_ _ No sooner had Moses got to the top of the mount than God gave him the meeting (Exodus 34:5): The Lord descended, by some sensible token of his presence, and manifestation of his glory. His descending bespeaks his condescension; he humbles himself to take cognizance of those that humble themselves to walk with him. Psalms 113:6, Lord, what is man, that he should be thus visited? He descended in the cloud, probably that pillar of cloud which had hitherto gone before Israel, and had the day before met Moses at the door of the tabernacle. This cloud was to strike an awe upon Moses, that the familiarity he was admitted to might not breed contempt. The disciples feared, when they entered the cloud. His making a cloud his pavilion intimated that, though he made known much of himself, yet there was much more concealed. Now observe,
_ _ I. How God proclaimed his name (Exodus 33:6, Exodus 33:7): he did it in transitu as he passed by him. Fixed views of God are reserved for the future state; the best we have in this world are transient. God now was performing what he had promised Moses, the day before, that his glory should pass by, Exodus 33:22. He proclaimed the name of the Lord, by which he would make himself known. He had made himself known to Moses in the glory of his self-existence and self-sufficiency when he proclaimed that name, I am that I am; now he makes himself known in the glory of his grace, and goodness, and all-sufficiency to us. Now that God is about to publish a second edition of the law he prefaces it with this proclamation; for it is God's grace or goodness that gives the law, especially the remedial law. The pardon of Israel's sin in worshipping the calf was now to pass the seals; and God, by this declaration, would let them know that he pardoned ex mero motu merely out of his own good pleasure, not for their merits' sake, but from his own inclination to forgive.

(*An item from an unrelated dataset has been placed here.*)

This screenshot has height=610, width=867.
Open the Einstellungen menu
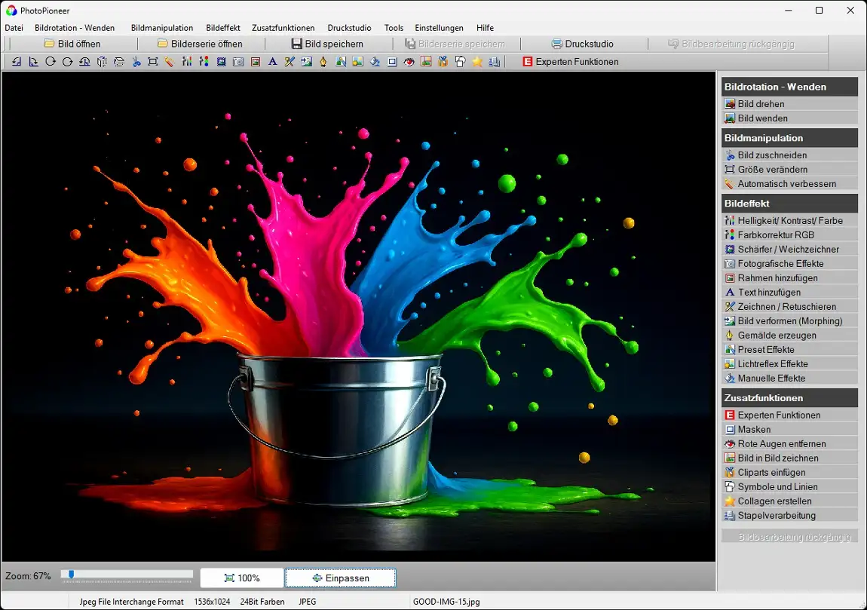439,28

The proclaiming of it denotes the universal extent of God's mercy. He is not only good to Israel, but good to all; let all take notice of it. He that hath an ear, let him hear, and know, and believe,
_ _ 1. That the God with whom we have to do is a great God. He is Jehovah, the Lord, who has his being of himself, and is the fountain of all being, Jehovah-El, the Lord, the strong God, a God of almighty power himself, and the original of all power This is prefixed before the display of his mercy, to teach us to think and to speak even of God's grace and goodness with great seriousness and a holy awe, and to encourage us to depend upon these mercies; they are not the mercies of a man, that is frail and feeble, false and fickle, but the mercies of the Lord, the Lord God; therefore sure mercies, and sovereign mercies, mercies that may be trusted, but not tempted.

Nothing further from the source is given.